A quick flurry of motion amongst the ferns on the far side of the clearing caught my attention. First it was there, and then it was gone. I could have sworn I’d seen something, but even after a few long seconds, there wasn’t a single sight or sound coming from the undergrowth.
Absolem relaxed and took another pull from the smoke-filled pipe. “Oh. It's just him,” he grumbled, eyes glazing over. “He does that sometimes. It’s rude. Much like my present company.”
“Who?” I asked.
He inhaled another puff of smoke.
“My present company? That would be… you, Not-Alice.”
“I got that part,” I returned, still looking across the clearing. “Who reminds you of me?”
“The cat.
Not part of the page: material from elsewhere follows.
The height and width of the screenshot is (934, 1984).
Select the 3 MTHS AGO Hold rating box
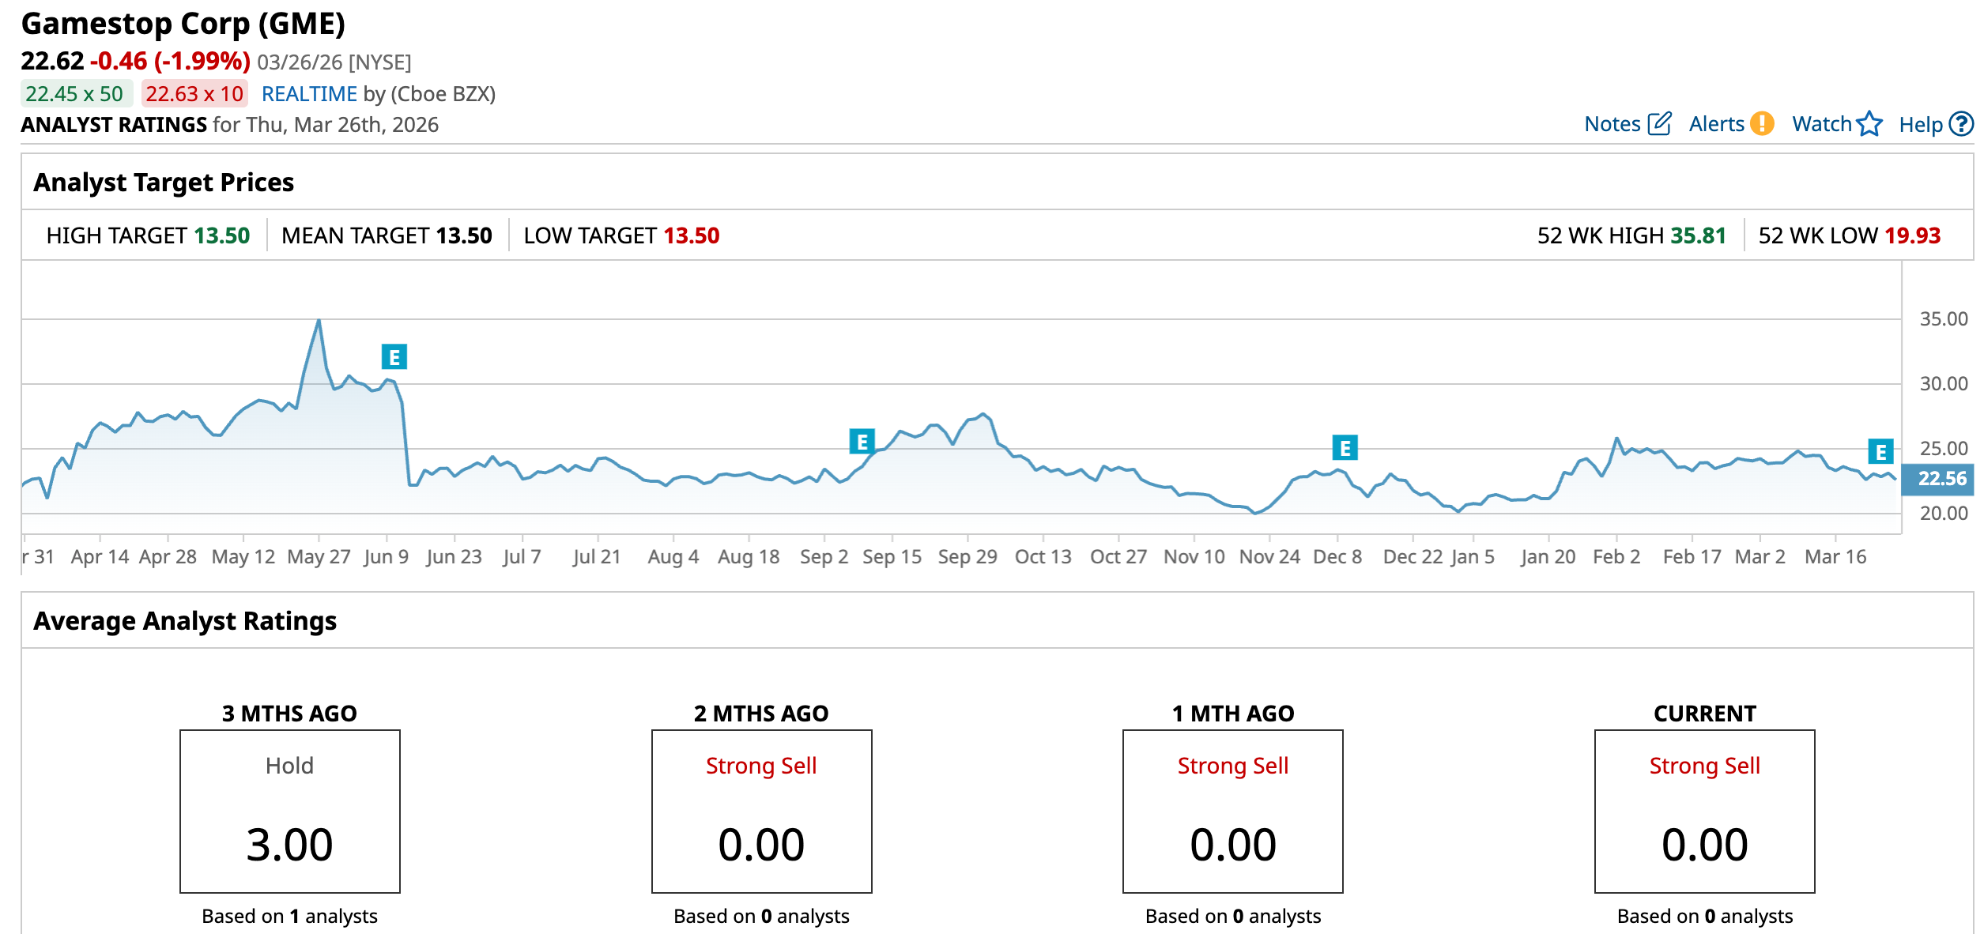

Who else?” Absolem muttered. His nasal words and pacing were still lethargic, trying my already fraying patience. “He also refuses to recite poetry. Though he does speak in riddles. It's terribly dull.”
Another smoke ring rolled downward, but this time I was able to step aside, narrowly avoiding the caustic exhaust.
The system had already given me the first of two hints, and I was becoming increasingly more certain that I'd gotten all I could from the insufferable bug. For now, I wagered riddles were better than being accosted by shaped puffs of smoke and irritable remarks from a lazy caterpillar. If it was answers that I was looking for, anyway.
Without saying a word, I stretched my wings and hovered a few inches off the ground. Then, making a show of my capacity for flight with a flourish of magic, I flew toward the distant undergrowth.
Absolem was not impressed.
“Be gone, Not-Alice. Beware the Jabberwocky,” he drawled, calling after me as he climbed higher in his fern, his hookah dangling in tow.
“The Red Queen as well,” he added, “if you value your head… or don't. It doesn't matter to me. Just so long as you leave me to my quiet thoughts and well-reasoned abjurations.”
I stopped mid-flight and almost turned to argue with the self-important bug.
This was just another distraction. The dungeon was baiting me. As much as I hated it, Absolem had to live. At least until I could make the miserable worm fly.
With everything the caterpillar had said, there was no telling if this cat would have the answers I was looking for. It was worth a shot, however. Other than attempting to kill the overpowered mobs in the surrounding undergrowth, I had little else to go on.
My determination renewed, I swooshed over the loam, taking a wide path around the milling creatures. Only a few seemed to notice as I moved toward the area where the cat had been just moments before. None of the mobs seemed interested in engaging in combat. Still, I remained wary.
My uncle always used to say that when life gives you little warnings, you’d best stop and listen; to stay on guard. That sage bit of advice hadn't failed me yet. I certainly wasn't about to stop listening at a time like this. The conditions in these dungeons could change without warning. There was no knowing what might set off the by-all-appearances-non-violent mobs, changing their demeanor from docile to aggressive.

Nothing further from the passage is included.